> [TASK TO CARRY OUT]
For the entries below, repeat exactly each line starting with the one that contains "At what coordinates" and going on through the one that contains "Tap Sung's avatar", and no others.
(RECORDED INFORMATION begins)
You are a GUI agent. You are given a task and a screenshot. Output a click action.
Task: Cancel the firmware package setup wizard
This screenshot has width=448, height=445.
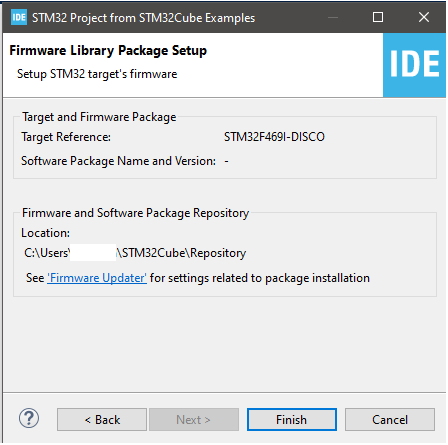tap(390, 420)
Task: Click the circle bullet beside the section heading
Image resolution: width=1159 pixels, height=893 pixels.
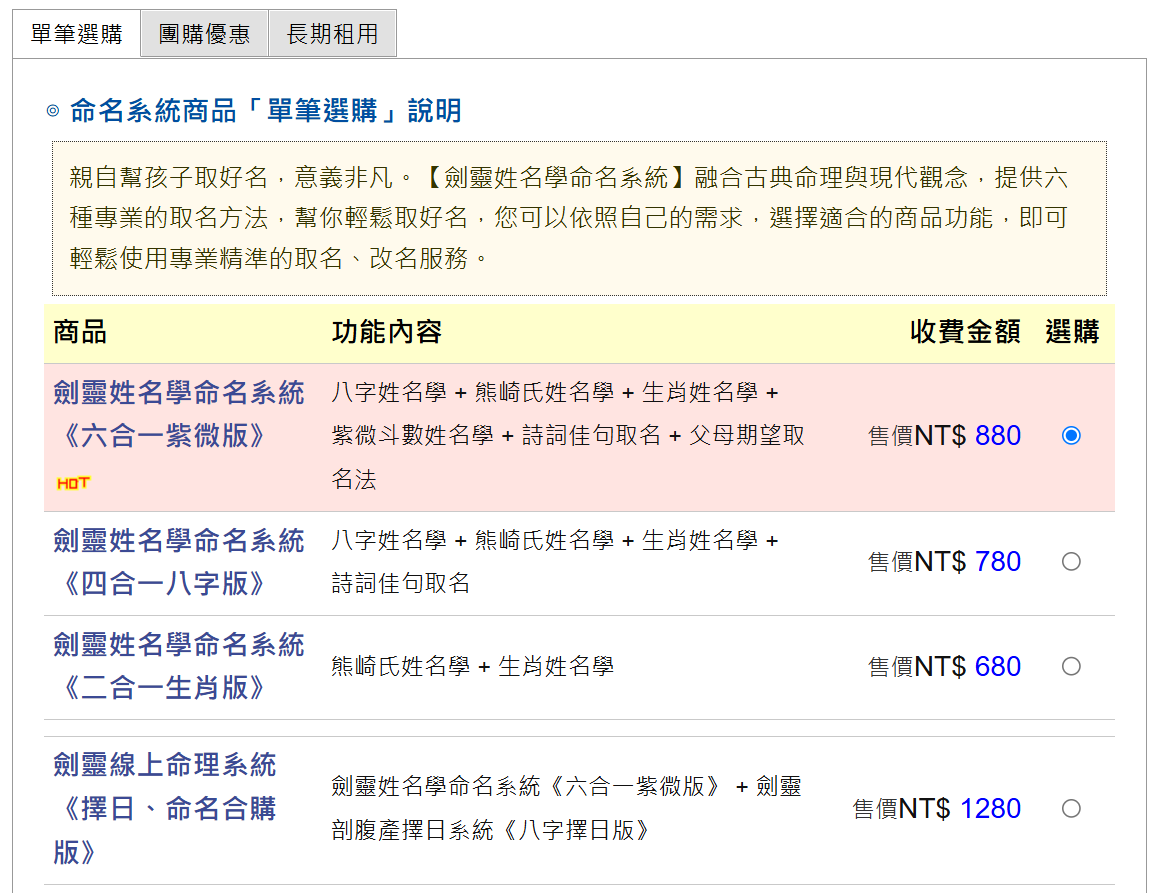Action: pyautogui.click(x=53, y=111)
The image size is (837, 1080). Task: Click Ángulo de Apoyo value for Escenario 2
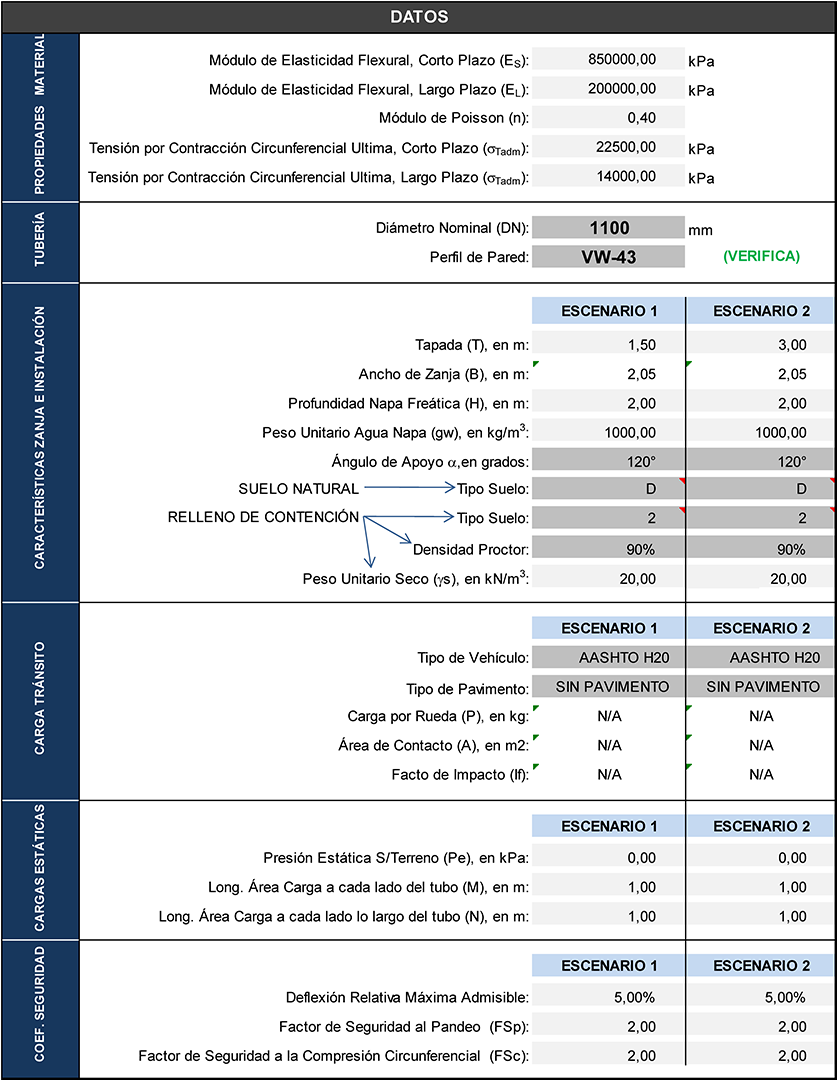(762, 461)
(RECORDED INFORMATION ends)
(RECORDED INFORMATION begins)
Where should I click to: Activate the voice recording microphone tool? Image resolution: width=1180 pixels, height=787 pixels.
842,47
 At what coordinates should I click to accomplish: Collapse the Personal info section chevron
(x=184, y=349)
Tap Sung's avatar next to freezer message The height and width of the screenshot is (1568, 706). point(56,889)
(RECORDED INFORMATION ends)
> [EXERCISE OUTPUT]
 At what coordinates should I click to accomplish: Collapse the Personal info section chevron
(x=184, y=349)
Tap Sung's avatar next to freezer message The height and width of the screenshot is (1568, 706). point(56,889)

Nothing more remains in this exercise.